→ Exercise details:
Could you rewrite all of the lines below, replacing every "GUI agent" with "interface agent" and leaving everything else unchanged?

→ Input data:

_ _ _ _ _ _ _

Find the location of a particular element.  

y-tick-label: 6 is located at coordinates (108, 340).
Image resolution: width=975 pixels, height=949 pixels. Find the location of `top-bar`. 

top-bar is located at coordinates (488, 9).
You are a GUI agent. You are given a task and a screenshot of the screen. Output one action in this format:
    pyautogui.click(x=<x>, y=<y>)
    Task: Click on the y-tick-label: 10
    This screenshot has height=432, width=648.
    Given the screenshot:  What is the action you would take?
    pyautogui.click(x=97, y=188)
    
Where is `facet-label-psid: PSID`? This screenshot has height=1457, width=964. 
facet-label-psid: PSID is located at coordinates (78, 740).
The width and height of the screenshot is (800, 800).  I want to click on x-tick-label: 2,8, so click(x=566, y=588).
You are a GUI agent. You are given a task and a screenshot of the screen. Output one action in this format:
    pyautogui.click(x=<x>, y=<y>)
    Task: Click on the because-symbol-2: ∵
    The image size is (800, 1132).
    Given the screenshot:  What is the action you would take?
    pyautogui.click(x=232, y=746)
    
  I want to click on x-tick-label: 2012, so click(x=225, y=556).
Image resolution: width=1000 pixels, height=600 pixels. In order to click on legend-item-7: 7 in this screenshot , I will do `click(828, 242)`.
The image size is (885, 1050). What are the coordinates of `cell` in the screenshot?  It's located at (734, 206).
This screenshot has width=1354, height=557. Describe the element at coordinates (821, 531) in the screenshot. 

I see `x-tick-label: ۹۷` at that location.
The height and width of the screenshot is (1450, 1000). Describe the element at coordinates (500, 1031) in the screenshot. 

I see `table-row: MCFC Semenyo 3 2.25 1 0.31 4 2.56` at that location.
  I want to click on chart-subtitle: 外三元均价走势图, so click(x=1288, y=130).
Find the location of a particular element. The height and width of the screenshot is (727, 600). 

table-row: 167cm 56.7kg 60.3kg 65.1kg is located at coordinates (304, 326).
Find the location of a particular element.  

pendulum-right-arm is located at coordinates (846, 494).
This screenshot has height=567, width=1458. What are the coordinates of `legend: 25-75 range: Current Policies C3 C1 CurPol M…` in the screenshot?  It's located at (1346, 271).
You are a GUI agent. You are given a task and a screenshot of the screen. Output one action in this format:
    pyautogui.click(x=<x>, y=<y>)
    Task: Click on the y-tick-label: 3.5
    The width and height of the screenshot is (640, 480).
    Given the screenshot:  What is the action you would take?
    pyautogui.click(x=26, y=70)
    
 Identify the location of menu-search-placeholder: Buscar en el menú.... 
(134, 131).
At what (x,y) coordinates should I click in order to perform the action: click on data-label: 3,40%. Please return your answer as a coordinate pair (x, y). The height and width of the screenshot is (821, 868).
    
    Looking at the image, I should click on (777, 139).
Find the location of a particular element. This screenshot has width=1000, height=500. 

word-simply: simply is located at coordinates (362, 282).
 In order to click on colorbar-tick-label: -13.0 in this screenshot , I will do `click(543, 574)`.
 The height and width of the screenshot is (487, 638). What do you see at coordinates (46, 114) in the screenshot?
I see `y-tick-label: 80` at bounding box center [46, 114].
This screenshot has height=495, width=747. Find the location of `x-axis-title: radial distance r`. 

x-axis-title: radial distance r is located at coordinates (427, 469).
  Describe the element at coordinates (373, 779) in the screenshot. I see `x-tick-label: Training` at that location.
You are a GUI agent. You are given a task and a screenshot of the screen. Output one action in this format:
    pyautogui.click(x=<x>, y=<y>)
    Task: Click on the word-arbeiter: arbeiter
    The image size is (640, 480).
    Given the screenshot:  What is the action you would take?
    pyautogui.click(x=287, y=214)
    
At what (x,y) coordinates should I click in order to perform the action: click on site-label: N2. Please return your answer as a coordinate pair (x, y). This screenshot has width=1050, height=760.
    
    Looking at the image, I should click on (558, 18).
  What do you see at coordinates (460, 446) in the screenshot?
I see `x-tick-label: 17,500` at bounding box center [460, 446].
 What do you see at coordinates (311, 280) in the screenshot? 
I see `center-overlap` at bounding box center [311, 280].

_ _ _ _ _ _ _

→ Task result:
Find the location of a particular element.  

y-tick-label: 6 is located at coordinates (108, 340).
Image resolution: width=975 pixels, height=949 pixels. Find the location of `top-bar`. 

top-bar is located at coordinates (488, 9).
You are a interface agent. You are given a task and a screenshot of the screen. Output one action in this format:
    pyautogui.click(x=<x>, y=<y>)
    Task: Click on the y-tick-label: 10
    This screenshot has height=432, width=648.
    Given the screenshot:  What is the action you would take?
    pyautogui.click(x=97, y=188)
    
Where is `facet-label-psid: PSID`? This screenshot has height=1457, width=964. 
facet-label-psid: PSID is located at coordinates (78, 740).
The width and height of the screenshot is (800, 800).  I want to click on x-tick-label: 2,8, so click(x=566, y=588).
You are a interface agent. You are given a task and a screenshot of the screen. Output one action in this format:
    pyautogui.click(x=<x>, y=<y>)
    Task: Click on the because-symbol-2: ∵
    The image size is (800, 1132).
    Given the screenshot:  What is the action you would take?
    pyautogui.click(x=232, y=746)
    
  I want to click on x-tick-label: 2012, so click(x=225, y=556).
Image resolution: width=1000 pixels, height=600 pixels. In order to click on legend-item-7: 7 in this screenshot , I will do `click(828, 242)`.
The image size is (885, 1050). What are the coordinates of `cell` in the screenshot?  It's located at (734, 206).
This screenshot has width=1354, height=557. Describe the element at coordinates (821, 531) in the screenshot. 

I see `x-tick-label: ۹۷` at that location.
The height and width of the screenshot is (1450, 1000). Describe the element at coordinates (500, 1031) in the screenshot. 

I see `table-row: MCFC Semenyo 3 2.25 1 0.31 4 2.56` at that location.
  I want to click on chart-subtitle: 外三元均价走势图, so click(x=1288, y=130).
Find the location of a particular element. The height and width of the screenshot is (727, 600). 

table-row: 167cm 56.7kg 60.3kg 65.1kg is located at coordinates (304, 326).
Find the location of a particular element.  

pendulum-right-arm is located at coordinates (846, 494).
This screenshot has height=567, width=1458. What are the coordinates of `legend: 25-75 range: Current Policies C3 C1 CurPol M…` in the screenshot?  It's located at (1346, 271).
You are a interface agent. You are given a task and a screenshot of the screen. Output one action in this format:
    pyautogui.click(x=<x>, y=<y>)
    Task: Click on the y-tick-label: 3.5
    The width and height of the screenshot is (640, 480).
    Given the screenshot:  What is the action you would take?
    pyautogui.click(x=26, y=70)
    
 Identify the location of menu-search-placeholder: Buscar en el menú.... 
(134, 131).
At what (x,y) coordinates should I click in order to perform the action: click on data-label: 3,40%. Please return your answer as a coordinate pair (x, y). The height and width of the screenshot is (821, 868).
    
    Looking at the image, I should click on (777, 139).
Find the location of a particular element. This screenshot has width=1000, height=500. 

word-simply: simply is located at coordinates (362, 282).
 In order to click on colorbar-tick-label: -13.0 in this screenshot , I will do `click(543, 574)`.
 The height and width of the screenshot is (487, 638). What do you see at coordinates (46, 114) in the screenshot?
I see `y-tick-label: 80` at bounding box center [46, 114].
This screenshot has height=495, width=747. Find the location of `x-axis-title: radial distance r`. 

x-axis-title: radial distance r is located at coordinates (427, 469).
  Describe the element at coordinates (373, 779) in the screenshot. I see `x-tick-label: Training` at that location.
You are a interface agent. You are given a task and a screenshot of the screen. Output one action in this format:
    pyautogui.click(x=<x>, y=<y>)
    Task: Click on the word-arbeiter: arbeiter
    The image size is (640, 480).
    Given the screenshot:  What is the action you would take?
    pyautogui.click(x=287, y=214)
    
At what (x,y) coordinates should I click in order to perform the action: click on site-label: N2. Please return your answer as a coordinate pair (x, y). This screenshot has width=1050, height=760.
    
    Looking at the image, I should click on (558, 18).
  What do you see at coordinates (460, 446) in the screenshot?
I see `x-tick-label: 17,500` at bounding box center [460, 446].
 What do you see at coordinates (311, 280) in the screenshot? 
I see `center-overlap` at bounding box center [311, 280].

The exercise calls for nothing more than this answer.